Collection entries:
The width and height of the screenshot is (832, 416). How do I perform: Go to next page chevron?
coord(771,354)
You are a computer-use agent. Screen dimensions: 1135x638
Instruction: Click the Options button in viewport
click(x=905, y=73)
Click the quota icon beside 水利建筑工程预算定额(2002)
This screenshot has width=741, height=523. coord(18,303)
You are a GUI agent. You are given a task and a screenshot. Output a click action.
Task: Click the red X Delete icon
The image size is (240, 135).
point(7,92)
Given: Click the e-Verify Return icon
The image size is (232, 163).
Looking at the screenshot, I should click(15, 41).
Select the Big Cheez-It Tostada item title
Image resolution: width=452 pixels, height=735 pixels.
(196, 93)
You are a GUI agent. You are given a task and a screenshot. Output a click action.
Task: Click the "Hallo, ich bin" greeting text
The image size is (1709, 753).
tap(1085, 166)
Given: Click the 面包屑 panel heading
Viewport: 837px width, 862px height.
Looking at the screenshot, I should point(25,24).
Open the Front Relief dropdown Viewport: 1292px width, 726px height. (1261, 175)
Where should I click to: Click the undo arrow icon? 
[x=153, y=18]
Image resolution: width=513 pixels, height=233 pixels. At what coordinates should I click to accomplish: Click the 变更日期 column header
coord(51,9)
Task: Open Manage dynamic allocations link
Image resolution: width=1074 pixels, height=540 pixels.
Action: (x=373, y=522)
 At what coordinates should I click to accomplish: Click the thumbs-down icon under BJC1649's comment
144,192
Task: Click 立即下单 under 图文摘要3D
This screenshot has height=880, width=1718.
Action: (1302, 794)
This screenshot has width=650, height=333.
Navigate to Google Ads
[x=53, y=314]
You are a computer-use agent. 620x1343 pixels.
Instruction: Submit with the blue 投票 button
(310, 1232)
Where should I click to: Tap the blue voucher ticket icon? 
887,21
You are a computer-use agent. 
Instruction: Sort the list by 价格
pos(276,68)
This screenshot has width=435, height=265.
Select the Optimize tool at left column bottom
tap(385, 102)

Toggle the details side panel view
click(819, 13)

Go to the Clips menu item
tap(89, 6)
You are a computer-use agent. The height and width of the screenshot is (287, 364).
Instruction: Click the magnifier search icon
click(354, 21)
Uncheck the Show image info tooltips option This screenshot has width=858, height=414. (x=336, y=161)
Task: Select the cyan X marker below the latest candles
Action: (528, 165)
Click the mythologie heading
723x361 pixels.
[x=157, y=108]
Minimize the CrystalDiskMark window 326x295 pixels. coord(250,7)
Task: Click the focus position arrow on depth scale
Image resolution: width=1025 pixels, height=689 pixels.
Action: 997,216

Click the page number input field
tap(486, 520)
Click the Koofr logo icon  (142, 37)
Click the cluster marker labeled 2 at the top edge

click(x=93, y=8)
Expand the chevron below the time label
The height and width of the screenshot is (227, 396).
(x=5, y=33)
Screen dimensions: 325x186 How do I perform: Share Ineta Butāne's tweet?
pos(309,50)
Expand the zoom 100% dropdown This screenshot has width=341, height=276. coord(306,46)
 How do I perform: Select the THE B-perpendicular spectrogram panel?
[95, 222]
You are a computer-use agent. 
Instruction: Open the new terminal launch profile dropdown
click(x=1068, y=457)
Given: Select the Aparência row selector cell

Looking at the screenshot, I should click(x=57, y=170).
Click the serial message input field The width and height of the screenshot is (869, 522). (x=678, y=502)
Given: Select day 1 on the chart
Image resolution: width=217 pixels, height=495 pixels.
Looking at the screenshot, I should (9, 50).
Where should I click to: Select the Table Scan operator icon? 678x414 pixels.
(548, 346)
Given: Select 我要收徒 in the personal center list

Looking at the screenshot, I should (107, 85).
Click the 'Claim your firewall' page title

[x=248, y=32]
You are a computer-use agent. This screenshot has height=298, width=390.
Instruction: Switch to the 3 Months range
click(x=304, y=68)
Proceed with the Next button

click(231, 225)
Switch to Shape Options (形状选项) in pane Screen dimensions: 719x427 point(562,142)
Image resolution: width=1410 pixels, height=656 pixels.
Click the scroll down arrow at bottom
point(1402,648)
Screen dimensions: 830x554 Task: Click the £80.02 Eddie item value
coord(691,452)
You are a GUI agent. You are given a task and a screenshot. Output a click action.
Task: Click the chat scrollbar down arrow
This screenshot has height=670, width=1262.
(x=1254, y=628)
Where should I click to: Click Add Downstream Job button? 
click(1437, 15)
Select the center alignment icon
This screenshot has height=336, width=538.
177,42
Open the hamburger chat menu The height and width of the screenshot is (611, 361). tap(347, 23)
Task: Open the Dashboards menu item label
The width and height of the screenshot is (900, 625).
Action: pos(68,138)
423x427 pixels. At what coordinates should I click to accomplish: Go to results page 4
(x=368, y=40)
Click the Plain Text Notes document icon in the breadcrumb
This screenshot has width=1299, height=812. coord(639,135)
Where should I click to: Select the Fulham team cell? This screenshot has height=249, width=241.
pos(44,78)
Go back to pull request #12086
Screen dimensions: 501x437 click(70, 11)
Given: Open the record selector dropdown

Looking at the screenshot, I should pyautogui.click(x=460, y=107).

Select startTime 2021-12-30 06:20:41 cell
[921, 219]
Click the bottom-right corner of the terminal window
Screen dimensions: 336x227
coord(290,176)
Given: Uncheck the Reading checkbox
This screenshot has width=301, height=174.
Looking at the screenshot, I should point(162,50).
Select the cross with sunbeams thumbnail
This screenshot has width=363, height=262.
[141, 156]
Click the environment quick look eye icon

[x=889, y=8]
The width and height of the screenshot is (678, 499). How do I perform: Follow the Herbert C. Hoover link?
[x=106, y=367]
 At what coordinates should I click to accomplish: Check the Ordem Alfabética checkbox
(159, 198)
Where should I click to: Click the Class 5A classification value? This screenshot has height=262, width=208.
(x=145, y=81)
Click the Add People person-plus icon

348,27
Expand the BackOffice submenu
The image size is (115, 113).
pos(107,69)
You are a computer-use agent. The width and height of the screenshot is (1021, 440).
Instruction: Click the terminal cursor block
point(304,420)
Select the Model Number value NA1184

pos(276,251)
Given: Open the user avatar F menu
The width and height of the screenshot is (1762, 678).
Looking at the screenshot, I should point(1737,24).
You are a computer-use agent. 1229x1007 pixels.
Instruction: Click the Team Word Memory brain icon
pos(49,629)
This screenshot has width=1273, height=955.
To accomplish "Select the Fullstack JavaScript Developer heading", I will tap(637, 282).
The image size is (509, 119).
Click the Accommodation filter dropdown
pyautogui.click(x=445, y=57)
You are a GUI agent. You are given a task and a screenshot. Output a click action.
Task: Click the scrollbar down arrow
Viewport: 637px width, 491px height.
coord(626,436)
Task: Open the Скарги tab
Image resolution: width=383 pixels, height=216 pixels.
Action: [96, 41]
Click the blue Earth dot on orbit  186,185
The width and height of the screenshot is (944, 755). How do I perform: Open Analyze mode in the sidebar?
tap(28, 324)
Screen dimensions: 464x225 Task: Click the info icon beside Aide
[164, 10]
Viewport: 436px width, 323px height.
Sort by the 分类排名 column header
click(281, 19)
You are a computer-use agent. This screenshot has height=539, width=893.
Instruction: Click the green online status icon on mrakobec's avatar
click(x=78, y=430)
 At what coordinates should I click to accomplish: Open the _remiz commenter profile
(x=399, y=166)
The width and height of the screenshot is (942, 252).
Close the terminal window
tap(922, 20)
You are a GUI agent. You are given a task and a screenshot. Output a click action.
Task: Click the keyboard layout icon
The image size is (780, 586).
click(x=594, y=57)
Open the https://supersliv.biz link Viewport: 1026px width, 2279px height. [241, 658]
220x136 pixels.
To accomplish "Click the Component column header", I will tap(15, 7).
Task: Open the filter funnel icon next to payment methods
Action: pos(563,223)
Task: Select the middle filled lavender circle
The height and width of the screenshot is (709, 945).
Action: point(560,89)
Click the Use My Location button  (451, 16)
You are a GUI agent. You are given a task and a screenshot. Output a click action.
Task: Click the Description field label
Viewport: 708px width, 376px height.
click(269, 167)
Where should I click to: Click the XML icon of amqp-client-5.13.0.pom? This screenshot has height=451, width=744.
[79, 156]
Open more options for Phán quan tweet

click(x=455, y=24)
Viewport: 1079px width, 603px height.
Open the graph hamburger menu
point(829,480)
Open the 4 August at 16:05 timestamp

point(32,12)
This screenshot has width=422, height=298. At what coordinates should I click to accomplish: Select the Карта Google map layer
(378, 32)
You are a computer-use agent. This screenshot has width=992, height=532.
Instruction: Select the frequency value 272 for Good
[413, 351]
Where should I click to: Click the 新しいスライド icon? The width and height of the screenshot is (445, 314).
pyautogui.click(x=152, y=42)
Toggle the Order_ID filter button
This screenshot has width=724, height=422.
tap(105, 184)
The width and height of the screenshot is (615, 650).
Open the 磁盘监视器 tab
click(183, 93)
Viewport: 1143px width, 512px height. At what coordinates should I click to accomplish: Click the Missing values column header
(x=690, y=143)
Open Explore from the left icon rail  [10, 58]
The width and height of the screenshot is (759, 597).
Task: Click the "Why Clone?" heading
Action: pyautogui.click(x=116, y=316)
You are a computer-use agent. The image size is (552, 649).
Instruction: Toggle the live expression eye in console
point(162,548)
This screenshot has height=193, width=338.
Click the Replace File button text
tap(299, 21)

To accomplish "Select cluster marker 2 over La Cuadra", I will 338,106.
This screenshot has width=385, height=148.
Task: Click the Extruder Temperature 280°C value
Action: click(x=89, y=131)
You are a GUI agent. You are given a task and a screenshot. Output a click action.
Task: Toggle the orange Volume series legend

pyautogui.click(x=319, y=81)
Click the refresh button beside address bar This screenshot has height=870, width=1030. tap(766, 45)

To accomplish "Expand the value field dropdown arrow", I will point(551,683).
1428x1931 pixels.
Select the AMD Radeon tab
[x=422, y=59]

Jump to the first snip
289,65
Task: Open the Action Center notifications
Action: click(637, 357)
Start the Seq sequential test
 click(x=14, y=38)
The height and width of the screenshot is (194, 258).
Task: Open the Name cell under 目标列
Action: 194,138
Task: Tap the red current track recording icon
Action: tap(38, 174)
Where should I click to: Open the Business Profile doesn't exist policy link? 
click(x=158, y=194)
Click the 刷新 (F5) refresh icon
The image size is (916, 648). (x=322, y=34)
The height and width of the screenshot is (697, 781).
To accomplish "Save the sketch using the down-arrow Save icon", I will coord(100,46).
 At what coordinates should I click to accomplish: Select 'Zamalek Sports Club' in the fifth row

▸ **THE TASK**: Could you restate, word for word, the lines above from the one with "Toggle the details side panel view" to the one with "Task: Click the focus", both included?

▸ **ANSWER FOR THE TASK**:
Toggle the details side panel view
click(819, 13)

Go to the Clips menu item
tap(89, 6)
You are a computer-use agent. The height and width of the screenshot is (287, 364).
Instruction: Click the magnifier search icon
click(354, 21)
Uncheck the Show image info tooltips option This screenshot has width=858, height=414. (x=336, y=161)
Task: Select the cyan X marker below the latest candles
Action: (528, 165)
Click the mythologie heading
723x361 pixels.
[x=157, y=108]
Minimize the CrystalDiskMark window 326x295 pixels. coord(250,7)
Task: Click the focus position arrow on depth scale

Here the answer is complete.